= Problem description =
Carry over every entry exactly as it appears in the records.

= Saved entries =

-- Opening Marker --

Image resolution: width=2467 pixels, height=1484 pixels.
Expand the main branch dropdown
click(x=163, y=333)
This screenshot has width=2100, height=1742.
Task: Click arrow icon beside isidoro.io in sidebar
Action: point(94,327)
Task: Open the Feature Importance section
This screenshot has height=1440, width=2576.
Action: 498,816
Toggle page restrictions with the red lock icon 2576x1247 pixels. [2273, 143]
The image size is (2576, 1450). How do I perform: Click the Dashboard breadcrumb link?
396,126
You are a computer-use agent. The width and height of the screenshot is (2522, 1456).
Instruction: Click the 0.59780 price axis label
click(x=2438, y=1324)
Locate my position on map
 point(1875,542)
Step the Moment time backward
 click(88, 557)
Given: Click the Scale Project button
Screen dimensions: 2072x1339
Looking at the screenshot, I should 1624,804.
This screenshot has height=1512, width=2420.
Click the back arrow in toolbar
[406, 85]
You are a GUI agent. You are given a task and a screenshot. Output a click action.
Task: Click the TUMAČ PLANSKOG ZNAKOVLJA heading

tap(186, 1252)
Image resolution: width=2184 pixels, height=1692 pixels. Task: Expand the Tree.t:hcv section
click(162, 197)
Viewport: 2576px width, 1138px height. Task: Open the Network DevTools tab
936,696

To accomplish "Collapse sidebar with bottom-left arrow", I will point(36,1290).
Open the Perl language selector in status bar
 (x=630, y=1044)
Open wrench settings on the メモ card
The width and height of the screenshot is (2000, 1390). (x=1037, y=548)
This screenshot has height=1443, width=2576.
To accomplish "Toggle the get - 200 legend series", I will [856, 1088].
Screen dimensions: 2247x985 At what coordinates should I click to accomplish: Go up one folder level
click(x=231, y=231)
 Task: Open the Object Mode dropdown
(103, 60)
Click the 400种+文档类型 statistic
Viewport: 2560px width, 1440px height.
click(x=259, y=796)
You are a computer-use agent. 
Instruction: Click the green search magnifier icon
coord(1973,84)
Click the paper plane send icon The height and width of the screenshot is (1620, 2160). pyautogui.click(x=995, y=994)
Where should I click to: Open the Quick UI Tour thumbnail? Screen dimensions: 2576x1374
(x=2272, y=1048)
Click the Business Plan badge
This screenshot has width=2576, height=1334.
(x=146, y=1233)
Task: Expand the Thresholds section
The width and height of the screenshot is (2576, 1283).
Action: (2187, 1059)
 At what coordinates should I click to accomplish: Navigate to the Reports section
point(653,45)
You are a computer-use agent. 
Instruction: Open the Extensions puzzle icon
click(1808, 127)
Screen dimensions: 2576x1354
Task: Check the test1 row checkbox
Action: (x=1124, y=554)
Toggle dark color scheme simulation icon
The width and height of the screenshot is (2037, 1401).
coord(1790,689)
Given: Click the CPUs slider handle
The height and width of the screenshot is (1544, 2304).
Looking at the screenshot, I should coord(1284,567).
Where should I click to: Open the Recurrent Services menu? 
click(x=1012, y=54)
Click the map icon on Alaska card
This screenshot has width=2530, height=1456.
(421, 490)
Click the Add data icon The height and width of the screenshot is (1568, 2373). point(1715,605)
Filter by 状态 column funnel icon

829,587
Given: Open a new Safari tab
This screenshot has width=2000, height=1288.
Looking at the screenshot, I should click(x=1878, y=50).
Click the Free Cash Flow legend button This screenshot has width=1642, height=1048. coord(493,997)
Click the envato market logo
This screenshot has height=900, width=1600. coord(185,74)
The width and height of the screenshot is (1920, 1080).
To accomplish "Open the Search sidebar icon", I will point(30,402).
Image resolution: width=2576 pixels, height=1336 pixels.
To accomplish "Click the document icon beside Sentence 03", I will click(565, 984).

-- Closing Marker --

= Output for this task =
Image resolution: width=2467 pixels, height=1484 pixels.
Expand the main branch dropdown
click(x=163, y=333)
This screenshot has width=2100, height=1742.
Task: Click arrow icon beside isidoro.io in sidebar
Action: point(94,327)
Task: Open the Feature Importance section
This screenshot has height=1440, width=2576.
Action: 498,816
Toggle page restrictions with the red lock icon 2576x1247 pixels. [2273, 143]
The image size is (2576, 1450). How do I perform: Click the Dashboard breadcrumb link?
396,126
You are a computer-use agent. The width and height of the screenshot is (2522, 1456).
Instruction: Click the 0.59780 price axis label
click(x=2438, y=1324)
Locate my position on map
 point(1875,542)
Step the Moment time backward
 click(88, 557)
Given: Click the Scale Project button
Screen dimensions: 2072x1339
Looking at the screenshot, I should 1624,804.
This screenshot has height=1512, width=2420.
Click the back arrow in toolbar
[406, 85]
You are a GUI agent. You are given a task and a screenshot. Output a click action.
Task: Click the TUMAČ PLANSKOG ZNAKOVLJA heading

tap(186, 1252)
Image resolution: width=2184 pixels, height=1692 pixels. Task: Expand the Tree.t:hcv section
click(162, 197)
Viewport: 2576px width, 1138px height. Task: Open the Network DevTools tab
936,696

To accomplish "Collapse sidebar with bottom-left arrow", I will point(36,1290).
Open the Perl language selector in status bar
 (x=630, y=1044)
Open wrench settings on the メモ card
The width and height of the screenshot is (2000, 1390). (x=1037, y=548)
This screenshot has height=1443, width=2576.
To accomplish "Toggle the get - 200 legend series", I will [856, 1088].
Screen dimensions: 2247x985 At what coordinates should I click to accomplish: Go up one folder level
click(x=231, y=231)
 Task: Open the Object Mode dropdown
(103, 60)
Click the 400种+文档类型 statistic
Viewport: 2560px width, 1440px height.
click(x=259, y=796)
You are a computer-use agent. 
Instruction: Click the green search magnifier icon
coord(1973,84)
Click the paper plane send icon The height and width of the screenshot is (1620, 2160). pyautogui.click(x=995, y=994)
Where should I click to: Open the Quick UI Tour thumbnail? Screen dimensions: 2576x1374
(x=2272, y=1048)
Click the Business Plan badge
This screenshot has width=2576, height=1334.
(x=146, y=1233)
Task: Expand the Thresholds section
The width and height of the screenshot is (2576, 1283).
Action: (2187, 1059)
 At what coordinates should I click to accomplish: Navigate to the Reports section
point(653,45)
You are a computer-use agent. 
Instruction: Open the Extensions puzzle icon
click(1808, 127)
Screen dimensions: 2576x1354
Task: Check the test1 row checkbox
Action: (x=1124, y=554)
Toggle dark color scheme simulation icon
The width and height of the screenshot is (2037, 1401).
coord(1790,689)
Given: Click the CPUs slider handle
The height and width of the screenshot is (1544, 2304).
Looking at the screenshot, I should coord(1284,567).
Where should I click to: Open the Recurrent Services menu? 
click(x=1012, y=54)
Click the map icon on Alaska card
This screenshot has width=2530, height=1456.
(421, 490)
Click the Add data icon The height and width of the screenshot is (1568, 2373). point(1715,605)
Filter by 状态 column funnel icon

829,587
Given: Open a new Safari tab
This screenshot has width=2000, height=1288.
Looking at the screenshot, I should click(x=1878, y=50).
Click the Free Cash Flow legend button This screenshot has width=1642, height=1048. coord(493,997)
Click the envato market logo
This screenshot has height=900, width=1600. coord(185,74)
The width and height of the screenshot is (1920, 1080).
To accomplish "Open the Search sidebar icon", I will point(30,402).
Image resolution: width=2576 pixels, height=1336 pixels.
To accomplish "Click the document icon beside Sentence 03", I will click(565, 984).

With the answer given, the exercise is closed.